The beginning of the goldmine is probably Poland's full membership of the EU in 2004. It is a sort of vindication for all the pain of the switch over to a market economy. A European centre for Solidarity is established (currently building a huge new headquarters next door to the shipyard). 2005 is the date of a paper I have read about the 'Young City'. The Young city is the name of the proposed cultural regeneration of the shipyards. In the paper, the hypothetical future of the area is laid out - full of bustling consumer zones, cultural quarters and pedestrianized boulevards. It has, at the time of the paper's writing and (I think) the time of this blog's writing, no confirmed investors.

The Anxious Echo


I'd say that Poland may well be coming towards the end of the goldmine era.
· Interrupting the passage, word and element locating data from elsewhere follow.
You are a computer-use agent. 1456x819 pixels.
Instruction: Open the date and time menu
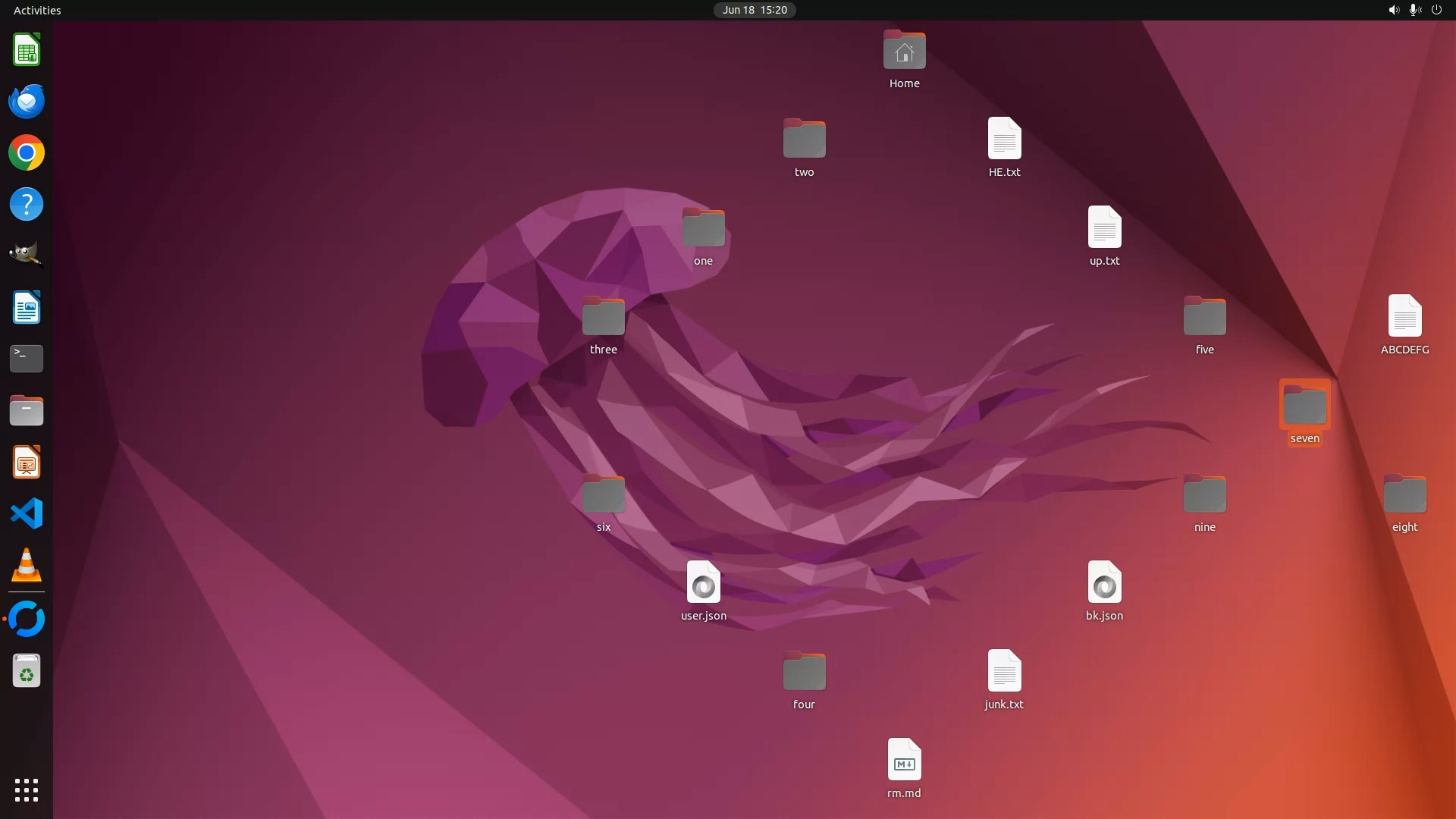(754, 10)
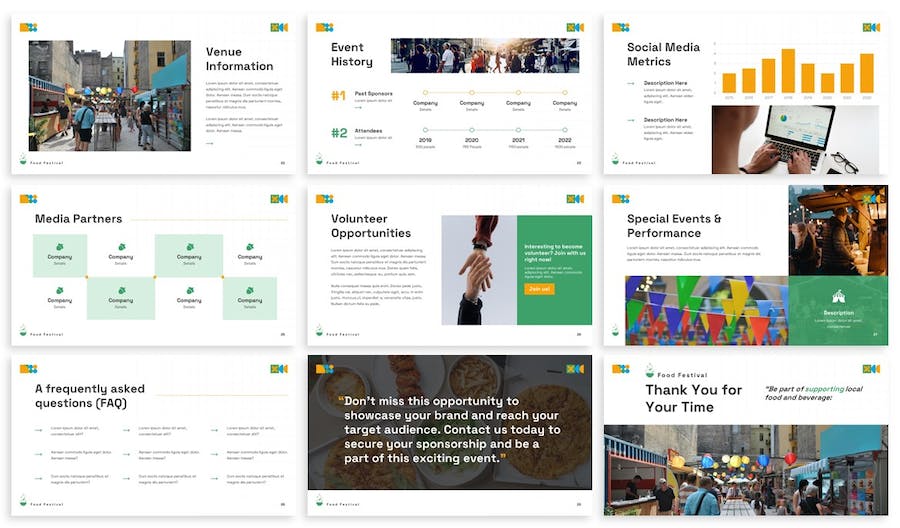Click the arrow beside first Description Here
The image size is (900, 528).
tap(631, 83)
Having spent only three weeks here, I already feel totally overwhelmed by the volume of strike history. And not only by official history and plans for the city that reference the strike's history, but also by critical engagement with the strikes. I mean this in no bad way (as I'm involved in exactly the process I'm describing...) but Wyspa has exhibited a lot of work about the shipyards and the history of the strikes. It feels critiqued out. The more I talk to people about it, the more I realise that the history is saturated, it can't be used to support any more plans - political, economic or artistic.

The Historical Past


This hasn't happened to the strikes yet (if that makes sense...). It's a quieter place, and I'm not sure when the strikes will become part of it. Unlike the other eras, slipping into the historical past might be a slower process, and different people might find that it happens at different times for them. Talking about the strikes will become less contentious, and less relevant - because to talk about the strikes will not be a way of talking about the present.